De tous les systèmes qu’ont construits les Anciens, celui qu’organisa Aristote [384-322] semble avoir obtenu le plus de crédit et exercé le plus d’influence : nul doute qu’il ne représente le point d’arrivée d’une longue tradition, babylonienne autant qu’hellénique. Le monde est une grosse boule sphérique, limitée, hors de laquelle il n’est rien, dont la terre occupe le centre, et qui est constituée par huit autres sphères de grandeur croissante, toutes homocentriques : tels, certains jouets de nos enfans. Ces huit sphères creuses, emboîtées l’une dans l’autre, sont des corps solides porteurs des astres ; chacune est animée d’un mouvement circulaire et uniforme, qui l’entraîne autour de la terre ; comme le centre d’une sphère qui tourne est nécessairement immobile, il s’ensuit que l’absolue immobilité de la terre résulte des mouvemens des cieux, et que la terre est physiquement séparée des cieux. — Mais il faut noter encore que ceux-ci n’obéissent pas aux mêmes lois que celle-là : en un sens, le monde est double ; il est formé par l’assemblage de deux morceaux hétérogènes limités par l’orbe lunaire. Au-dessus, et tout autour de la terre, c’est le ciel, ce sont les astres, c’est-à-dire les dieux ; et la perfection de leur mystérieuse essence, comme elle les anime sans fin d’un mouvement circulaire, écarte d’eux à jamais la corruption et la mort. Au-dessous, et au milieu des sphères célestes, c’est la terre, ce sont les corps, tous composés par d’inégaux mélanges de quatre essences fondamentales[1], tous sujets à la génération et à la mort, tous entraînés par des mouvemens compliqués et imparfaits. Ce monde sublunaire est entièrement régi par les mouvemens des corps célestes.
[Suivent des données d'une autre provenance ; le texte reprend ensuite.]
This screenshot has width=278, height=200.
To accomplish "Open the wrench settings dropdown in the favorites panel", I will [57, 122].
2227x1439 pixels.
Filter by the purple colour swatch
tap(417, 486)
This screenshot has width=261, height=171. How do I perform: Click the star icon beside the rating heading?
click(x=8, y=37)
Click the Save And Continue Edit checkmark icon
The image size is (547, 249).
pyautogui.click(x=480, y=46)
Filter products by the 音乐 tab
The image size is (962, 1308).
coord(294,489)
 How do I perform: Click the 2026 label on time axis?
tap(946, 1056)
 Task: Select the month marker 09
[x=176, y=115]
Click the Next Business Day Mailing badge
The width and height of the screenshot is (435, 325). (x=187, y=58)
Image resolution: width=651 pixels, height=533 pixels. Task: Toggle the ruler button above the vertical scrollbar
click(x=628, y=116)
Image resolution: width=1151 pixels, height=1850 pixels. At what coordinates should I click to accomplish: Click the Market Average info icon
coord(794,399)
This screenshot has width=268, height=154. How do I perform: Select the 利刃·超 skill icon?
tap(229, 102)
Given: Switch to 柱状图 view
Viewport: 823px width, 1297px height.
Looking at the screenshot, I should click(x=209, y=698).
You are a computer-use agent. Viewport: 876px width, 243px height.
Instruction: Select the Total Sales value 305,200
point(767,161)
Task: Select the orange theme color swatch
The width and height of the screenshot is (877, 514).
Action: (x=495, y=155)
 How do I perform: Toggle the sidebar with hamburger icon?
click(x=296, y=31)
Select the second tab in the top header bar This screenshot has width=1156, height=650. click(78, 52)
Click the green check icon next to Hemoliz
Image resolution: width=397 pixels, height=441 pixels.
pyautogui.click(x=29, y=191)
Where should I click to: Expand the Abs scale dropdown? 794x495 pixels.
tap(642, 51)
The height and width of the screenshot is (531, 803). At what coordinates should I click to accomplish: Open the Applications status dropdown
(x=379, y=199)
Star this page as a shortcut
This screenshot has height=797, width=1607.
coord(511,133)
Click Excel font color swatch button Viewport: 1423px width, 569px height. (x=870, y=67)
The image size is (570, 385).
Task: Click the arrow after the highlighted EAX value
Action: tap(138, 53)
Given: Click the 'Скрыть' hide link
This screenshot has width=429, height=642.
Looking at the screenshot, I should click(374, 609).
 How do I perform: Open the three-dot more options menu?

Cette physique avait l’avantage de s’accorder solidement avec la métaphysique du Lycée ; elle s’accordait moins bien avec l’expérience. On s’aperçut bientôt que les astres errans ne demeuraient pas toujours à égale distance de la terre : que devenaient donc ces sphères solides, homocentriques, géocentriques, par où Aristote tentait d’expliquer le mouvement des astres ? Il fallait essayer d’autre chose.

  1. Terre, eau, air, feu.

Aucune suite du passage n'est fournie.